+++ RECORDED DATA +++
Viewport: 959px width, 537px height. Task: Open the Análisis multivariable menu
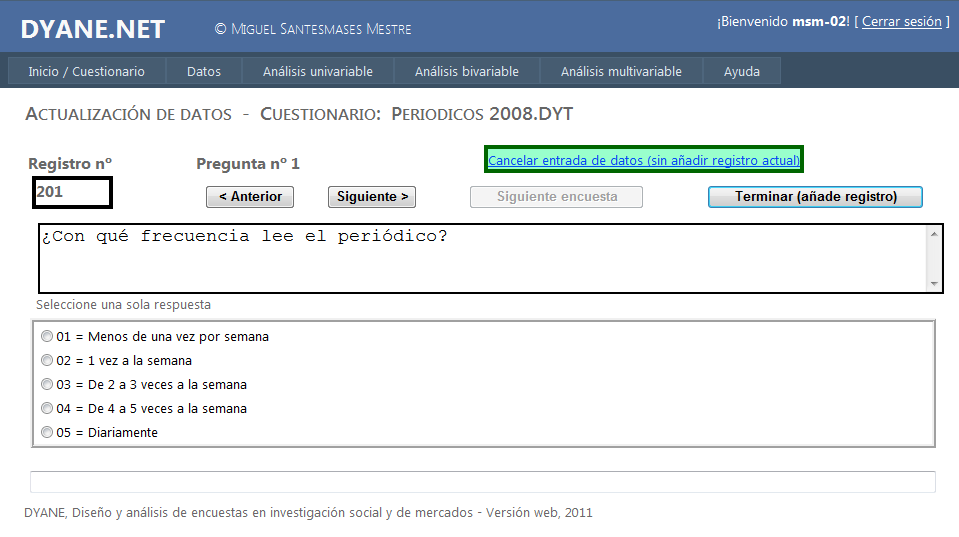coord(621,71)
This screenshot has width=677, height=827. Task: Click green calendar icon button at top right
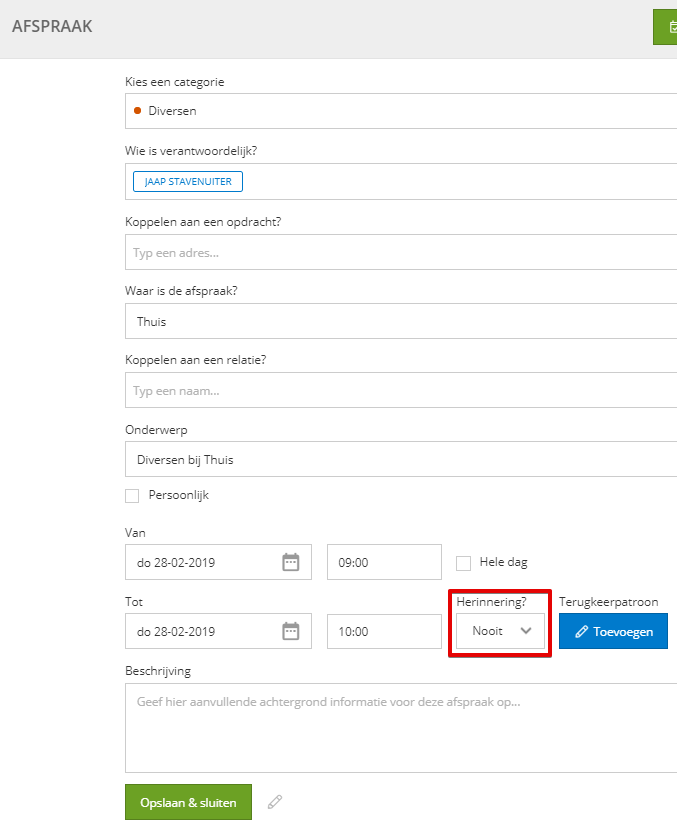[665, 27]
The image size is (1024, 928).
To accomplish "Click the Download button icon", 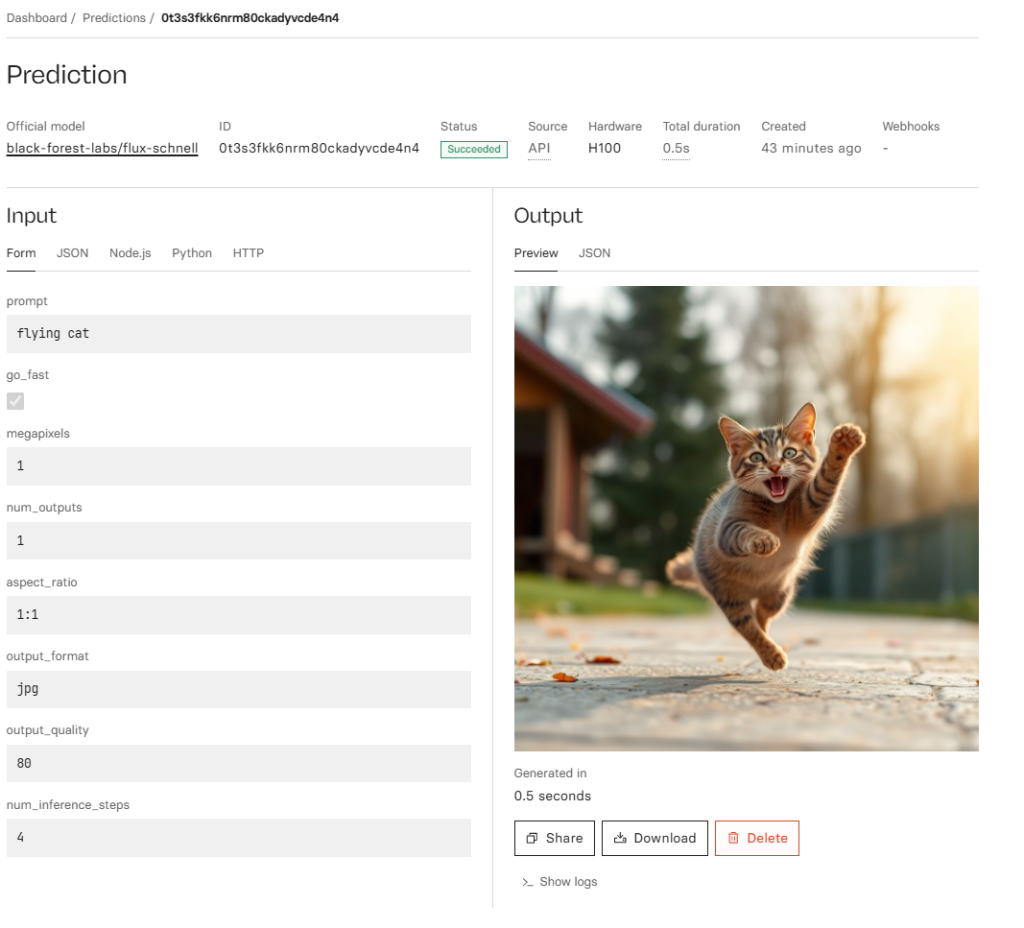I will pos(620,838).
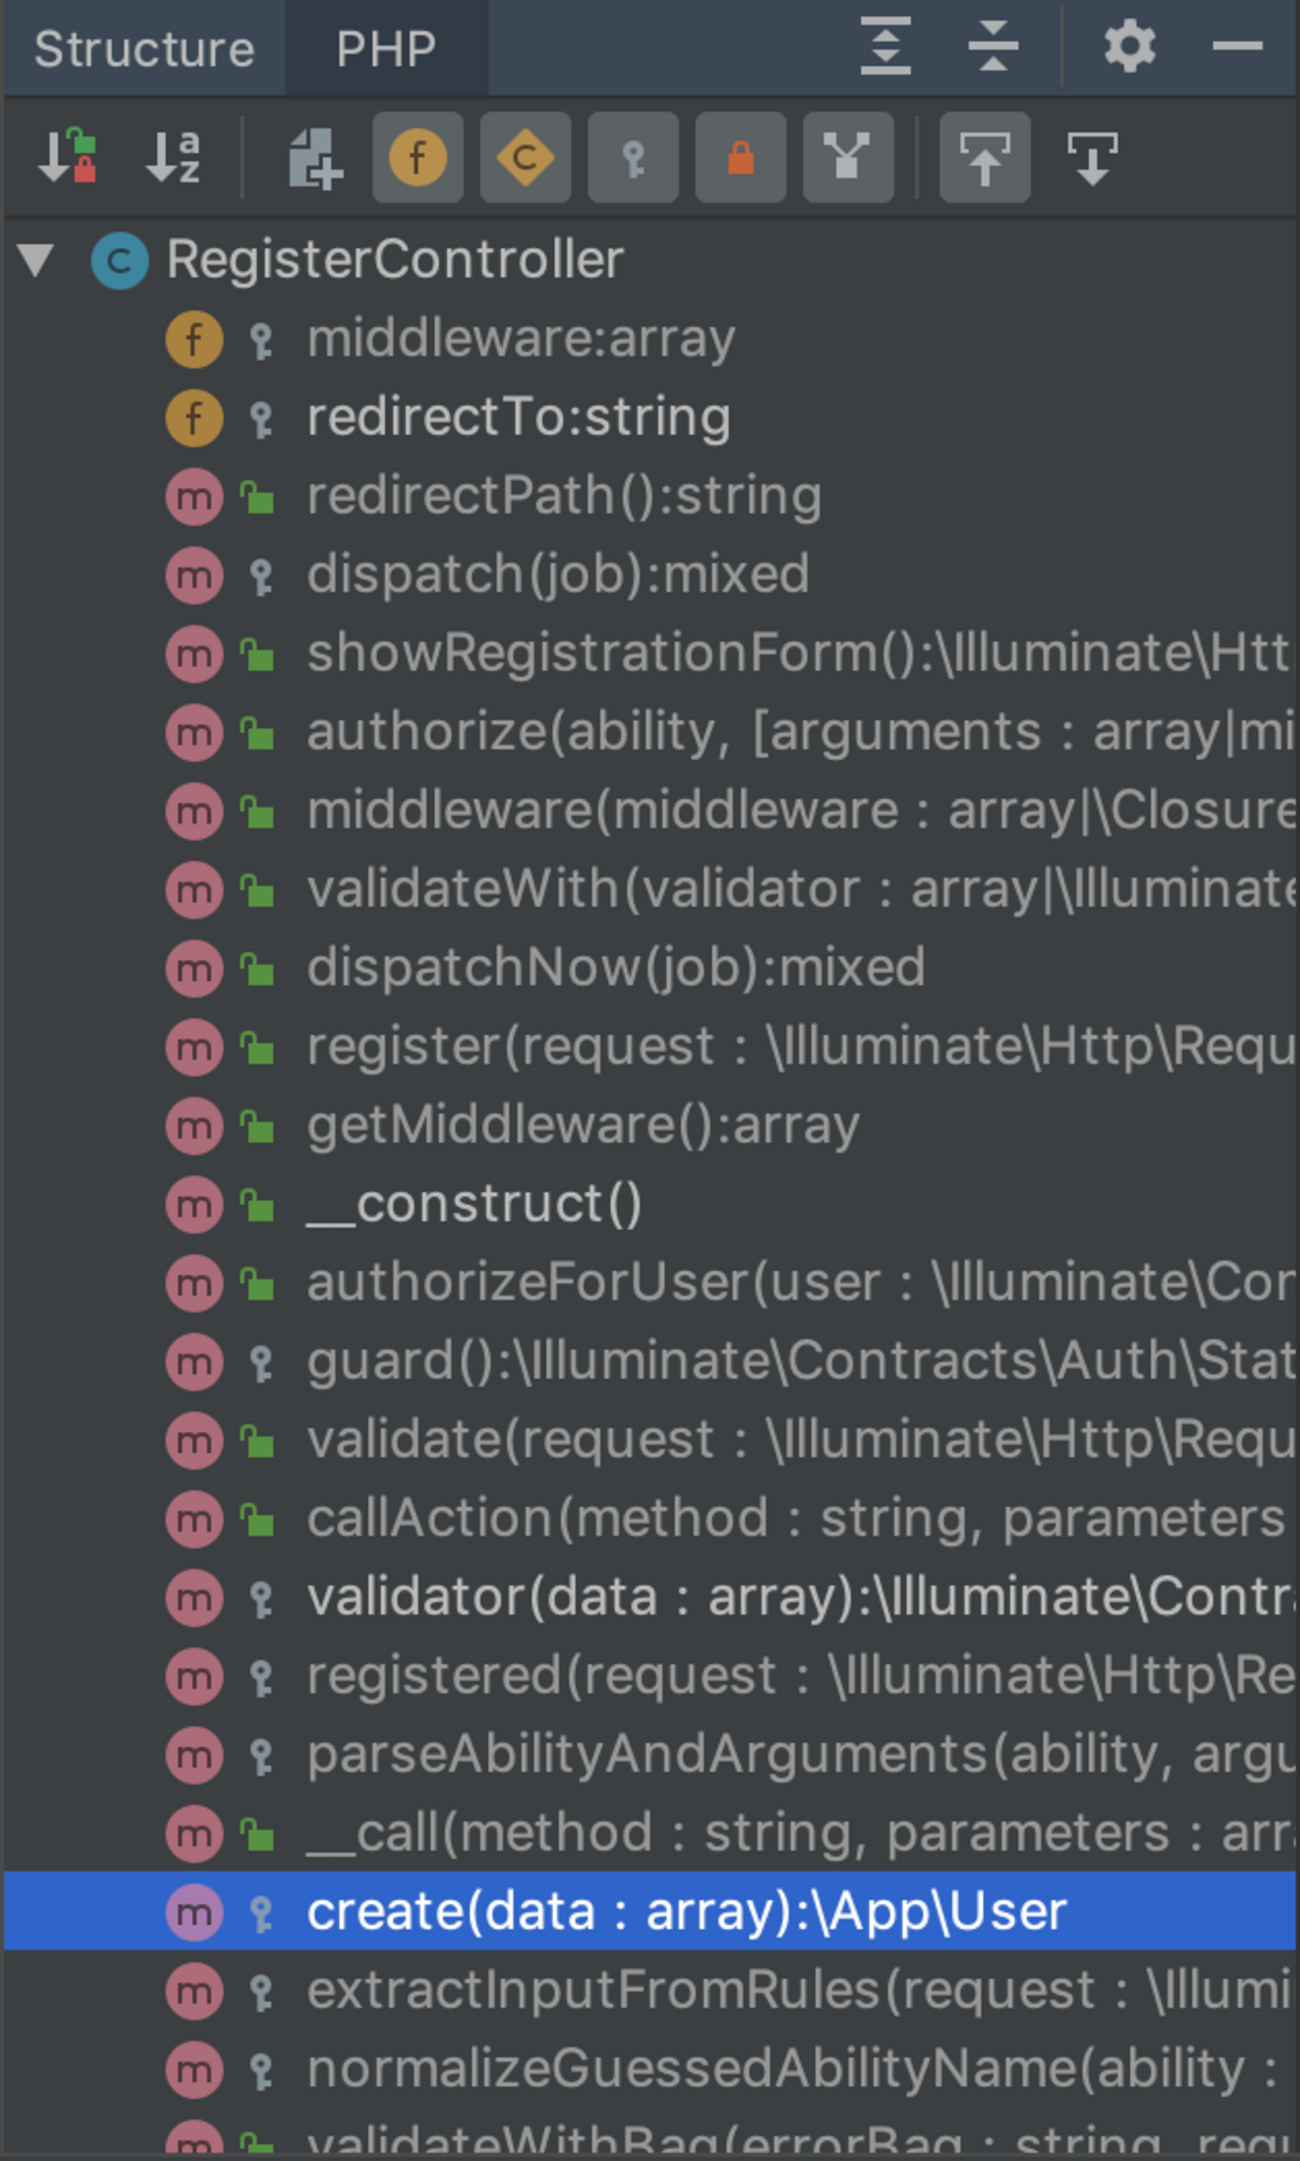Collapse all structure tree nodes

coord(993,46)
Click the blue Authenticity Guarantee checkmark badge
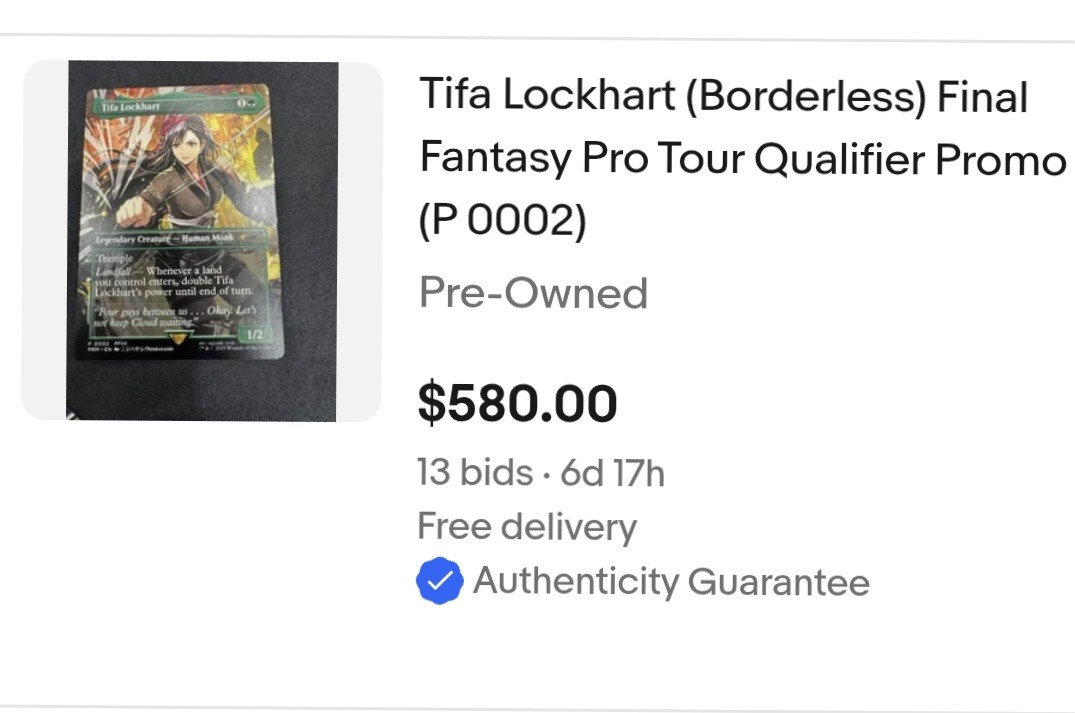Image resolution: width=1075 pixels, height=713 pixels. click(439, 581)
+++
WORK TO BE COMPLETED: Your copy should consist solely of the lines from the line containing "Click the blue" through the last line of the records above, reproduced exactly, with the pictures left out.

ANSWER BOX:
Click the blue Authenticity Guarantee checkmark badge
Image resolution: width=1075 pixels, height=713 pixels. click(439, 581)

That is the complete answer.